▶ _Work to complete_
Extract each line from the entries below that contains the word "token", copying every such line in full.

Source data

########################################

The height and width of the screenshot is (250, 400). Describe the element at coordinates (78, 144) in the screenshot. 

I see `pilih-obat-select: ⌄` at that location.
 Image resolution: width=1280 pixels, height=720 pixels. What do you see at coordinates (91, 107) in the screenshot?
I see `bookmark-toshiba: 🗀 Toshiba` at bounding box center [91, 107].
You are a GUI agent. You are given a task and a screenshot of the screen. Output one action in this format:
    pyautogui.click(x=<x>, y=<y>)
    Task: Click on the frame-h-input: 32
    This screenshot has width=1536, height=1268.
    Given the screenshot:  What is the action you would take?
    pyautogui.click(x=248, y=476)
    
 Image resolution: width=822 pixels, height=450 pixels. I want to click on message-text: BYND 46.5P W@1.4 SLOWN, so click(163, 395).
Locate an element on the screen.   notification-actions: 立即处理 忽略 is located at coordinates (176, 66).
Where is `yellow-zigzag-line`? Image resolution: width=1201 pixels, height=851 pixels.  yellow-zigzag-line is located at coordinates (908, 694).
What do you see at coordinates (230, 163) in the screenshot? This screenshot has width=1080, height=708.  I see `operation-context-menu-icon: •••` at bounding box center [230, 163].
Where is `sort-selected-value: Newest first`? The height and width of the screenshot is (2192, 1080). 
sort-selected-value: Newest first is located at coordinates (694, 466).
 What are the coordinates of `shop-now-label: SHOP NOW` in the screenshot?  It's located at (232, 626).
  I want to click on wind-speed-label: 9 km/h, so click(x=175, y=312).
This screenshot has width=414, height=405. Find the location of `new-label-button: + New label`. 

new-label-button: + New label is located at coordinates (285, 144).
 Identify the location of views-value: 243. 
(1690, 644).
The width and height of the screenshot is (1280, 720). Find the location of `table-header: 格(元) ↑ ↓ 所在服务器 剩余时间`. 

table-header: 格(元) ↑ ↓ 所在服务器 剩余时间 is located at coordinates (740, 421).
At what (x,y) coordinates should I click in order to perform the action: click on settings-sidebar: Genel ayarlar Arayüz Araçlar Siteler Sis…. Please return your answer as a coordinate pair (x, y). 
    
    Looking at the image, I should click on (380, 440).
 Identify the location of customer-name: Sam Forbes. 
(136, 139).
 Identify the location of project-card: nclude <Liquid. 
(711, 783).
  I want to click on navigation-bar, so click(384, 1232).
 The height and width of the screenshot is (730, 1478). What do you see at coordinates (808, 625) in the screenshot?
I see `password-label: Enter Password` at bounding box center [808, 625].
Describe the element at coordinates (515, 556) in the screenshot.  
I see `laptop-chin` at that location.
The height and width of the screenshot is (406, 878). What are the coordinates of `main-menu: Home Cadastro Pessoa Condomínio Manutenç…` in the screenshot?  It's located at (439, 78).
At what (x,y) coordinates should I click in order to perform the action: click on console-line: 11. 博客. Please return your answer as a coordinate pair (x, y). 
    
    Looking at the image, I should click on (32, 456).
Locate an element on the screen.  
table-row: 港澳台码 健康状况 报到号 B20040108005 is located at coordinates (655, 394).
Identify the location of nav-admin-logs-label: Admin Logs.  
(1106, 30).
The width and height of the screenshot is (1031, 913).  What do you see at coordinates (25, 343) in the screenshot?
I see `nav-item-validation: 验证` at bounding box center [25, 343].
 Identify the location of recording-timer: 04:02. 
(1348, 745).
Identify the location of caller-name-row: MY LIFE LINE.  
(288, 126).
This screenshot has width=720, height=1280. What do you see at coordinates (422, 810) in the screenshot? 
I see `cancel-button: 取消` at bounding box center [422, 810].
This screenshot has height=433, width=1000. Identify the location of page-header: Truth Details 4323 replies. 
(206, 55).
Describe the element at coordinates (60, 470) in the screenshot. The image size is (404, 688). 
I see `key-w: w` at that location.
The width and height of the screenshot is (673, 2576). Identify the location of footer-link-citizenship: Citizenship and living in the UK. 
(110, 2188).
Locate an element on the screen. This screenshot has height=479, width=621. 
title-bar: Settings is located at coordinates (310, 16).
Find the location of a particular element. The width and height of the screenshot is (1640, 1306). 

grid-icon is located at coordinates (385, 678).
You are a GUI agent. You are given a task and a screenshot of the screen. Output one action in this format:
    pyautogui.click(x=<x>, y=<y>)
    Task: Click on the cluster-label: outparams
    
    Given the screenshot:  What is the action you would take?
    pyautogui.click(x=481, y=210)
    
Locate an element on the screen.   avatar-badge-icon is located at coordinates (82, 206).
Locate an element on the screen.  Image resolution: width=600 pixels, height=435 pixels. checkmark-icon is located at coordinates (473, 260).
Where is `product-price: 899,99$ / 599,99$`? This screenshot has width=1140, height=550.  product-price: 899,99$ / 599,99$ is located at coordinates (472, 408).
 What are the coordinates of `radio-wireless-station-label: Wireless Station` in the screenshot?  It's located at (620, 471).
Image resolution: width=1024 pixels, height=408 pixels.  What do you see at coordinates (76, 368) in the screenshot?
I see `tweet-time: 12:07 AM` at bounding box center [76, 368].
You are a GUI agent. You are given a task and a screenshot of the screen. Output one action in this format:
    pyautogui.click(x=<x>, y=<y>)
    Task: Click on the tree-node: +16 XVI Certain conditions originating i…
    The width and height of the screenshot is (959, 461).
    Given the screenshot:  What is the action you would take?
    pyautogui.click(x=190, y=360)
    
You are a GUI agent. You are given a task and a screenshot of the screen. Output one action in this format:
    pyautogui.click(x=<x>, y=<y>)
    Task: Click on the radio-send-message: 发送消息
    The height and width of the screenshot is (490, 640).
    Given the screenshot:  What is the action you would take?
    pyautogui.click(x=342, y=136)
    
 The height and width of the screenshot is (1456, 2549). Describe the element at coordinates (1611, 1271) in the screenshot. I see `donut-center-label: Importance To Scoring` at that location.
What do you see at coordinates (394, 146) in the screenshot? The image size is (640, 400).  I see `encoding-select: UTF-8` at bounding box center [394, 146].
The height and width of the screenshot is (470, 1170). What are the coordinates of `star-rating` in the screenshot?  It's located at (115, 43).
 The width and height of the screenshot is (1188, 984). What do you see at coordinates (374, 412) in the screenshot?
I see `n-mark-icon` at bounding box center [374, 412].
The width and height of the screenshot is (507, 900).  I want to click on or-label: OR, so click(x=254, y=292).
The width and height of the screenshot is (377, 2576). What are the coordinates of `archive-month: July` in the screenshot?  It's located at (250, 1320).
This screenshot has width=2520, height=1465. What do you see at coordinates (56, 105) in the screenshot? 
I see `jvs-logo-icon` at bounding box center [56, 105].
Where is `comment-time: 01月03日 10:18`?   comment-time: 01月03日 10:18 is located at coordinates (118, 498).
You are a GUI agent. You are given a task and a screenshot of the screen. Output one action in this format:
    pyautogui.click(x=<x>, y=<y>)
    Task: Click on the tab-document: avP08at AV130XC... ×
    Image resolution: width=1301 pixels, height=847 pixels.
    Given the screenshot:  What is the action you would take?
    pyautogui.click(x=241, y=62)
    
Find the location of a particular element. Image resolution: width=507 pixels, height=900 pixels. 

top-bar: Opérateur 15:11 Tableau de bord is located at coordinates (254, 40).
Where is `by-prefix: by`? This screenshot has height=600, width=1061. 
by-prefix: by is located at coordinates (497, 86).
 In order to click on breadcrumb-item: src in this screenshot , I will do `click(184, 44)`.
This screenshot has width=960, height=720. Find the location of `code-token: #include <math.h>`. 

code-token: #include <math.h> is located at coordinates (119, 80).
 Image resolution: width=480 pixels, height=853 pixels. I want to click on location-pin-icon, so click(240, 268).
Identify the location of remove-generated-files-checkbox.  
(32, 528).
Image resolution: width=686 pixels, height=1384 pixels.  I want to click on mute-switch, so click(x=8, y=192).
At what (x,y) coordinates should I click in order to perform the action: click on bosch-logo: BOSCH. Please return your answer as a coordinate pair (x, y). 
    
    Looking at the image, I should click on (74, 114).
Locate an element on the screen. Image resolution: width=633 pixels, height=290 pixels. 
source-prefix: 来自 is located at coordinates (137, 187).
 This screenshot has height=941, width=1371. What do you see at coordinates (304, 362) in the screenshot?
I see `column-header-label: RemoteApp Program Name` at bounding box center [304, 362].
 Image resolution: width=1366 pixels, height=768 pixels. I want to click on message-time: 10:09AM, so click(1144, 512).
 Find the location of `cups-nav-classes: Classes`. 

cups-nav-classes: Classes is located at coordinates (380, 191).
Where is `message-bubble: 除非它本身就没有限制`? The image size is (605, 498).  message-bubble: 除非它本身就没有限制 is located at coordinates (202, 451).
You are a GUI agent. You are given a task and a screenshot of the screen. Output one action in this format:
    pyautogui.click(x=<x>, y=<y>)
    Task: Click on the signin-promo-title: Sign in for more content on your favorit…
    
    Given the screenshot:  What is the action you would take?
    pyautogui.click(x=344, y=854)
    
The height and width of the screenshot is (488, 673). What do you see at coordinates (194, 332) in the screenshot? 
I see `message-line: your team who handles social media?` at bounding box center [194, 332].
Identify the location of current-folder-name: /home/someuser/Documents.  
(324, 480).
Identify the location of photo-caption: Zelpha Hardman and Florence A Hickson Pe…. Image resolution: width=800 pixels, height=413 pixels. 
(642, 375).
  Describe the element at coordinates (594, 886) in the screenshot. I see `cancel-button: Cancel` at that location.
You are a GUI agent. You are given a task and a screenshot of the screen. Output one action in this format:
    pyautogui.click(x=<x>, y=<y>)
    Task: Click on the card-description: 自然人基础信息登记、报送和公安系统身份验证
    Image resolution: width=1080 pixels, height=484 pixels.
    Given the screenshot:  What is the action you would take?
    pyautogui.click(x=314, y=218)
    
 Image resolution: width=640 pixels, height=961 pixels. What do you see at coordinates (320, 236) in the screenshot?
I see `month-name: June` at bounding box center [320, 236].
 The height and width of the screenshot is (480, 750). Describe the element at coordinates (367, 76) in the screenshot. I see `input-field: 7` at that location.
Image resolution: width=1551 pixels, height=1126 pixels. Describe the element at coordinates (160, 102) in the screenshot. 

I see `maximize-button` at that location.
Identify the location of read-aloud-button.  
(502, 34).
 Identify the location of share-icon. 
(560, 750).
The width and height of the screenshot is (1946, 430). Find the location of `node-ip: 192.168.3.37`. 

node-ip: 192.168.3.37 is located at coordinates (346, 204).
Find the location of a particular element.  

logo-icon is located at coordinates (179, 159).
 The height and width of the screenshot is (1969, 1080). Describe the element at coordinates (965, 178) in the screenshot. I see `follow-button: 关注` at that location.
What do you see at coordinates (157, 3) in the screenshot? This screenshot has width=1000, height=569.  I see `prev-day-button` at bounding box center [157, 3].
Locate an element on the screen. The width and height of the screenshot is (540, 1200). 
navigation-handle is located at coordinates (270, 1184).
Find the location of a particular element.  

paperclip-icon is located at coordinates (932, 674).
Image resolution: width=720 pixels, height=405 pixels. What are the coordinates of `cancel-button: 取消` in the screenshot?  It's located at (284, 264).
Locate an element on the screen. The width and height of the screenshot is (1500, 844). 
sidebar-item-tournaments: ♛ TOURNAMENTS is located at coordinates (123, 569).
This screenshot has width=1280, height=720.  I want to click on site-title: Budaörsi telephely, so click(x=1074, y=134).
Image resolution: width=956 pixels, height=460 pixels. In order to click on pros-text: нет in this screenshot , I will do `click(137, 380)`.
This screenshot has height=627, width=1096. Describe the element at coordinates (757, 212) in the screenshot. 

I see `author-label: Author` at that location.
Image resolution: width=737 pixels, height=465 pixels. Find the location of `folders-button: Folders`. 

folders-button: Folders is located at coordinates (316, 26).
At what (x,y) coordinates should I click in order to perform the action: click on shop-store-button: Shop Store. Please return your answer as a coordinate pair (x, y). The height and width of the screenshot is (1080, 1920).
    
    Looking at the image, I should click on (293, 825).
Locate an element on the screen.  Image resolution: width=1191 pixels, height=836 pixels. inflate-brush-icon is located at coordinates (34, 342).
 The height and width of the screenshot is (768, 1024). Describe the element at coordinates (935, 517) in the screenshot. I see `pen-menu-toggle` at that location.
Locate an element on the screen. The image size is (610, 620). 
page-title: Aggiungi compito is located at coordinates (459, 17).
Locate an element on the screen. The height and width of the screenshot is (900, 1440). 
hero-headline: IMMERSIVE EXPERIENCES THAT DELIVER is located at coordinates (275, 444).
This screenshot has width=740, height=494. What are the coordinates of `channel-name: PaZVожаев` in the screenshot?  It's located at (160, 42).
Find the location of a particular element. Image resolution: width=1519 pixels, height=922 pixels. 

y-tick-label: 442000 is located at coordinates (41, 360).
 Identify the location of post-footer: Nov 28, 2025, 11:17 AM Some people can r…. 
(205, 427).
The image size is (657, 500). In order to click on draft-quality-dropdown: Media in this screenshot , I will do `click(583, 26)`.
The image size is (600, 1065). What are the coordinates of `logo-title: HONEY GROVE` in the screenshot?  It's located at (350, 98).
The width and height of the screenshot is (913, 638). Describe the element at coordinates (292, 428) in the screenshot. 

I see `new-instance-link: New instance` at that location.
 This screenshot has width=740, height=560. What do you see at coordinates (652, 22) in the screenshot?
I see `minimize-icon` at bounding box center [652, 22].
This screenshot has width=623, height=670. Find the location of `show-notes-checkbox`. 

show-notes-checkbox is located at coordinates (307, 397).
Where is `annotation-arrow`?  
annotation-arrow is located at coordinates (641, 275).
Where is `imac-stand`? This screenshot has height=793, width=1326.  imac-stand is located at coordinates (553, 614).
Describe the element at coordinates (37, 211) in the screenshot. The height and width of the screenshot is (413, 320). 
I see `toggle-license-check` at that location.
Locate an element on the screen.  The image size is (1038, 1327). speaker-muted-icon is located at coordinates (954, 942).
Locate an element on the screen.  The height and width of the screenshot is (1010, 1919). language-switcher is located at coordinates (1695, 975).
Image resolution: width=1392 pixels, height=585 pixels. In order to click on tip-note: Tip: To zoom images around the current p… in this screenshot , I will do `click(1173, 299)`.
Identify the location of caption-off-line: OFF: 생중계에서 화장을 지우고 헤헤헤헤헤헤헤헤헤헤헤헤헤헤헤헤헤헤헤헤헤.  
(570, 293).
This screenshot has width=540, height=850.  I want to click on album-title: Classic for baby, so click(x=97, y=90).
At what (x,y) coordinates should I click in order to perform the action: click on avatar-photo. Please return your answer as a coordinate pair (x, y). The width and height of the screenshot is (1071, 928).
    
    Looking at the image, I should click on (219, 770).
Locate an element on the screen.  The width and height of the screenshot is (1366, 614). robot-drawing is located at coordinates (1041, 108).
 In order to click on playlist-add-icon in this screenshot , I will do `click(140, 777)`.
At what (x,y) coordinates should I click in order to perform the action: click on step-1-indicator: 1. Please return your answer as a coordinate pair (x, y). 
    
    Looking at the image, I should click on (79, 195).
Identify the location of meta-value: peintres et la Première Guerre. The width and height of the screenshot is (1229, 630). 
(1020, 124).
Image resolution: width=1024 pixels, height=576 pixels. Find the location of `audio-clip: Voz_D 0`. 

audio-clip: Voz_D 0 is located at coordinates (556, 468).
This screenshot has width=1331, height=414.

########################################

▶ _Response box_
This screenshot has width=960, height=720. Find the location of `code-token: #include <math.h>`. 
code-token: #include <math.h> is located at coordinates (119, 80).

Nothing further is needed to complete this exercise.